HOW TO COMPLETE THIS TASK -> Everything from the line containing "Expand the Logging/Mail/Call/Track section" through the end of the entries should be output exactly; nothing before it is wanted.

PROVIDED RECORDS ->

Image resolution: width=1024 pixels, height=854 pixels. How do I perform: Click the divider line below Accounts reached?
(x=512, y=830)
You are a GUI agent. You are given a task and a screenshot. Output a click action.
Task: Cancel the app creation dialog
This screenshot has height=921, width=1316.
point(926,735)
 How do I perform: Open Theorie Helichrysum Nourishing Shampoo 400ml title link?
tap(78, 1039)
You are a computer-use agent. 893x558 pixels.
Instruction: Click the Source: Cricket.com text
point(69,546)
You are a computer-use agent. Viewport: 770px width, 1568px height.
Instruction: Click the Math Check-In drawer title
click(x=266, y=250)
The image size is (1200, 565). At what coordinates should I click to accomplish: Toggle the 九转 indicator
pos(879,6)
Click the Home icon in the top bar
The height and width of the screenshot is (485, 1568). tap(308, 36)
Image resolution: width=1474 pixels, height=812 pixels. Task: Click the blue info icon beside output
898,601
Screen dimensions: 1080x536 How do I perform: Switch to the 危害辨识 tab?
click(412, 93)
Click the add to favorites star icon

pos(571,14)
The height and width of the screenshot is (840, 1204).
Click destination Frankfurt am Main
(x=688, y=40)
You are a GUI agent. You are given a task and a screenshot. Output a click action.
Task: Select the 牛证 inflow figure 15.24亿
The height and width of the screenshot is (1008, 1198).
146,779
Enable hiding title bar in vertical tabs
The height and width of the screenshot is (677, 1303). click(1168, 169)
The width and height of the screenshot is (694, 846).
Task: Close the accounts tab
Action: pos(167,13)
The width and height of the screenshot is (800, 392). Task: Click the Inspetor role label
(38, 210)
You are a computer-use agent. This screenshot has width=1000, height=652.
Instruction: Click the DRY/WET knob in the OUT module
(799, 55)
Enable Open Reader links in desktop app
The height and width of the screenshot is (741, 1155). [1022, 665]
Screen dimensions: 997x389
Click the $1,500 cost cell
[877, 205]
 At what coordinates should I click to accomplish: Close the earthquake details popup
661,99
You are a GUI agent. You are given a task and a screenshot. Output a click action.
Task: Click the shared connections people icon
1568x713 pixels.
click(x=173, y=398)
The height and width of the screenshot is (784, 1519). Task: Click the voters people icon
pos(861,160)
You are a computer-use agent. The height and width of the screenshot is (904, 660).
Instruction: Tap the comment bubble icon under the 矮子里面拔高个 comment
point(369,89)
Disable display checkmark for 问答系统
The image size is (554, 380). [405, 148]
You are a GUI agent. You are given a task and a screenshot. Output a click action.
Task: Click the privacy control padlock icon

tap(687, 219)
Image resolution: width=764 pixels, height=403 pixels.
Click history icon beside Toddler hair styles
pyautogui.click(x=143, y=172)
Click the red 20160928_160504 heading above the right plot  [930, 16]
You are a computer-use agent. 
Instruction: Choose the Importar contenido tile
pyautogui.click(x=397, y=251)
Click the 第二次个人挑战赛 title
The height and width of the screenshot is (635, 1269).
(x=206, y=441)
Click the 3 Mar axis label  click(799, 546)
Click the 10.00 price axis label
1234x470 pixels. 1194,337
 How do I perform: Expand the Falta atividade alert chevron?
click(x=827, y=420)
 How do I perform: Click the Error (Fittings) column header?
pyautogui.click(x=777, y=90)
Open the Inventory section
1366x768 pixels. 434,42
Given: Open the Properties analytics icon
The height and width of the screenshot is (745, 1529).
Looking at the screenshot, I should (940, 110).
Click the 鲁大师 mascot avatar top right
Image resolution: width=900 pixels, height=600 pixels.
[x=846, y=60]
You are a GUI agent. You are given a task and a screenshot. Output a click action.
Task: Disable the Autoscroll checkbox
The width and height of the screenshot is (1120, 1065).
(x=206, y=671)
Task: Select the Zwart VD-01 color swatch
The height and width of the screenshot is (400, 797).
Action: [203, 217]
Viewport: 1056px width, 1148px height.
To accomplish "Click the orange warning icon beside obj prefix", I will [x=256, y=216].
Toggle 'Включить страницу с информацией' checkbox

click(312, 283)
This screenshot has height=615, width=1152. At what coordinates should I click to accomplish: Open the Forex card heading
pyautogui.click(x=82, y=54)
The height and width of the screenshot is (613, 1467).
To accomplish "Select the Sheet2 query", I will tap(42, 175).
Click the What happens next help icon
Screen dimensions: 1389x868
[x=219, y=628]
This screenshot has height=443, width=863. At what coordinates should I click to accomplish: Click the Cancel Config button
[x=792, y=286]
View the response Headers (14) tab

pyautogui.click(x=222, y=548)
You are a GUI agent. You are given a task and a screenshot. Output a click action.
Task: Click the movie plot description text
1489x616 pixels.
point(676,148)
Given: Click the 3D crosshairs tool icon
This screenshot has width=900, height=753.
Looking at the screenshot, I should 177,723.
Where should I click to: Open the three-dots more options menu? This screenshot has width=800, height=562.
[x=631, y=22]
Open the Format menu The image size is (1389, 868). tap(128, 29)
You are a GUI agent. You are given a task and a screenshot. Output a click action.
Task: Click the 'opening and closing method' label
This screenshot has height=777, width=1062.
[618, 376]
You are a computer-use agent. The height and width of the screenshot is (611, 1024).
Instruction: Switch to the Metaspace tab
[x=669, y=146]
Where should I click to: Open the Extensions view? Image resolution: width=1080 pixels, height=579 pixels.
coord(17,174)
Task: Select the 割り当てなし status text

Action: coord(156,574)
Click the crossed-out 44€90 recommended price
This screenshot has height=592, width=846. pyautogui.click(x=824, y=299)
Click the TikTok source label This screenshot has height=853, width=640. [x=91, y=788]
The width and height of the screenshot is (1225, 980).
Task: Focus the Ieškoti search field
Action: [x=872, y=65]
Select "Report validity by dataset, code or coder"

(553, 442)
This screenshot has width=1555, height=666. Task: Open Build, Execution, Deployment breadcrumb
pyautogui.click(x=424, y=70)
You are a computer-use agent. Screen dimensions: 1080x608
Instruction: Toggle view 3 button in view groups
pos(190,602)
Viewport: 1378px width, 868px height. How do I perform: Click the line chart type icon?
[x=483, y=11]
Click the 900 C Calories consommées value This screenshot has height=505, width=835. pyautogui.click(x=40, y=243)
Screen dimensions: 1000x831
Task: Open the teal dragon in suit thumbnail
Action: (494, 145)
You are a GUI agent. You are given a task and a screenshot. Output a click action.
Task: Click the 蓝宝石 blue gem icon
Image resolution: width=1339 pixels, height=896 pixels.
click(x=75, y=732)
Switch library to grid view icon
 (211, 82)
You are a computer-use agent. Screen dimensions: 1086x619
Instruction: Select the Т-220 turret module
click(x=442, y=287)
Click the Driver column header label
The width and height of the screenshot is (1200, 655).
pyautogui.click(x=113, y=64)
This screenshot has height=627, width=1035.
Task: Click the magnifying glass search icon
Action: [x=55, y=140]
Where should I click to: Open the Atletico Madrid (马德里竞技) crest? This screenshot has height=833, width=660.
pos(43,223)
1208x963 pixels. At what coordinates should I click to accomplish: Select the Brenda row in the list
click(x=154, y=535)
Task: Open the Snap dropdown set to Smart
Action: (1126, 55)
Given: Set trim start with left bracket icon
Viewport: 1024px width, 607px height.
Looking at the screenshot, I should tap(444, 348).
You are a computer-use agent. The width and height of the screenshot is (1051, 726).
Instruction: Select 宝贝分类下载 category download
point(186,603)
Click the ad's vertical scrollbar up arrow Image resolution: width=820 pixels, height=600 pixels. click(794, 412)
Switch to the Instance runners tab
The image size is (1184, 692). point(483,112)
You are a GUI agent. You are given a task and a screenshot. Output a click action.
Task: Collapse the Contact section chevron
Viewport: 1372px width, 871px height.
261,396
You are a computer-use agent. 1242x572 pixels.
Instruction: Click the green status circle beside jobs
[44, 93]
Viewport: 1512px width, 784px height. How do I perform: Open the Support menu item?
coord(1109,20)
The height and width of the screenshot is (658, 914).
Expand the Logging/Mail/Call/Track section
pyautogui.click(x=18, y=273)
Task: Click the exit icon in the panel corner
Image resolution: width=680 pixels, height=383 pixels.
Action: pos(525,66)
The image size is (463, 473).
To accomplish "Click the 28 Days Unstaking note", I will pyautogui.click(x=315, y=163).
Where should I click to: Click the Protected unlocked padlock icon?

ANSWER TO THE PROBLEM ->
Expand the Logging/Mail/Call/Track section
pyautogui.click(x=18, y=273)
Task: Click the exit icon in the panel corner
Image resolution: width=680 pixels, height=383 pixels.
Action: pos(525,66)
The image size is (463, 473).
To accomplish "Click the 28 Days Unstaking note", I will pyautogui.click(x=315, y=163).
Where should I click to: Click the Protected unlocked padlock icon?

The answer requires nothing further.